PROBLEM STATEMENT: Using the data below, show every line where the word "will" occurs.

PROVIDED ENTRIES:
+ + +
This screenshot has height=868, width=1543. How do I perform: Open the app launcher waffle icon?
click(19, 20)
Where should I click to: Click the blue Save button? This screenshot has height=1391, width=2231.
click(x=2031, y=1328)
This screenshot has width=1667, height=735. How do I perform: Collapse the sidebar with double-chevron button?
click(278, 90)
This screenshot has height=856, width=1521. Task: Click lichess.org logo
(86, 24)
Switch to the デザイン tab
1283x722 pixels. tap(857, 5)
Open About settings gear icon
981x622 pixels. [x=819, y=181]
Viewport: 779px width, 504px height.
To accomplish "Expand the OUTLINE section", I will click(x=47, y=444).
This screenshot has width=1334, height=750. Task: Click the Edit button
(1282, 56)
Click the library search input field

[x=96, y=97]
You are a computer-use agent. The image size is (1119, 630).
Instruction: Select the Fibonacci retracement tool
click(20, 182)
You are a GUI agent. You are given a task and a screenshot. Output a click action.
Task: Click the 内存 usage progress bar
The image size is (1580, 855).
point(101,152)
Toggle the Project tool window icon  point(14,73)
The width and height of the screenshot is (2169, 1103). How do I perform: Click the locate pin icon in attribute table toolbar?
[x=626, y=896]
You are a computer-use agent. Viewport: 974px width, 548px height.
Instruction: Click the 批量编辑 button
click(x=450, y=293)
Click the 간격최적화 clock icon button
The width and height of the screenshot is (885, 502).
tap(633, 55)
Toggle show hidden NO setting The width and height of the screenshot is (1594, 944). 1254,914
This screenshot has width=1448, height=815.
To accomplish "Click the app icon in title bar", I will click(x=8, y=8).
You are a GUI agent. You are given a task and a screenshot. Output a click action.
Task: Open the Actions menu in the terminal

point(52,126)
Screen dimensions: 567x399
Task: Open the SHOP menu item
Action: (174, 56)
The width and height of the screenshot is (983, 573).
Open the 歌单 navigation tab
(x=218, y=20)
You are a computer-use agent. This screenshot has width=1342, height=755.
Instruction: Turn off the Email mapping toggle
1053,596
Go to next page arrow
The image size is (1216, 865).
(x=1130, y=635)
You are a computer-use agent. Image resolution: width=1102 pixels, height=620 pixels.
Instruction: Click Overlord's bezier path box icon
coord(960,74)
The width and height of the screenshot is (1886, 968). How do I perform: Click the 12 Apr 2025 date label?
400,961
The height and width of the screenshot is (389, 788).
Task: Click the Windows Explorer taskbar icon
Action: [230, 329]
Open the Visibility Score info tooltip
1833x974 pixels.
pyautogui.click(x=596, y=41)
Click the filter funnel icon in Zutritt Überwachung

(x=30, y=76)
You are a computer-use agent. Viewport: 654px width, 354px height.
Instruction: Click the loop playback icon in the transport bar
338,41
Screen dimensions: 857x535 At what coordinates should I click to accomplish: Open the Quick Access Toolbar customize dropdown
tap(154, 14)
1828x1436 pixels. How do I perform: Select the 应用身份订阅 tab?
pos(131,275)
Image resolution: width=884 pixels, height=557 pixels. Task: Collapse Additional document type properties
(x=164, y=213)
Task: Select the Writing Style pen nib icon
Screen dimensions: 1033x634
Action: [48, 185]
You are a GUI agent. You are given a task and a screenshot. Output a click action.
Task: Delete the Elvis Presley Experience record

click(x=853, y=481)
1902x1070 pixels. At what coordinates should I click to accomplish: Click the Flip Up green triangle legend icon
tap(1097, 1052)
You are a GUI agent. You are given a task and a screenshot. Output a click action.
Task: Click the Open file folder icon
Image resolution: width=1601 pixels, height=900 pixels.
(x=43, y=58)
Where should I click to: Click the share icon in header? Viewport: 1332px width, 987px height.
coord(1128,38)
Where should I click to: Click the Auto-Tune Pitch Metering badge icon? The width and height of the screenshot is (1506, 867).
+ + +
RESULT BELOW:
To accomplish "Expand the OUTLINE section", I will click(x=47, y=444).
To accomplish "Click the app icon in title bar", I will click(x=8, y=8).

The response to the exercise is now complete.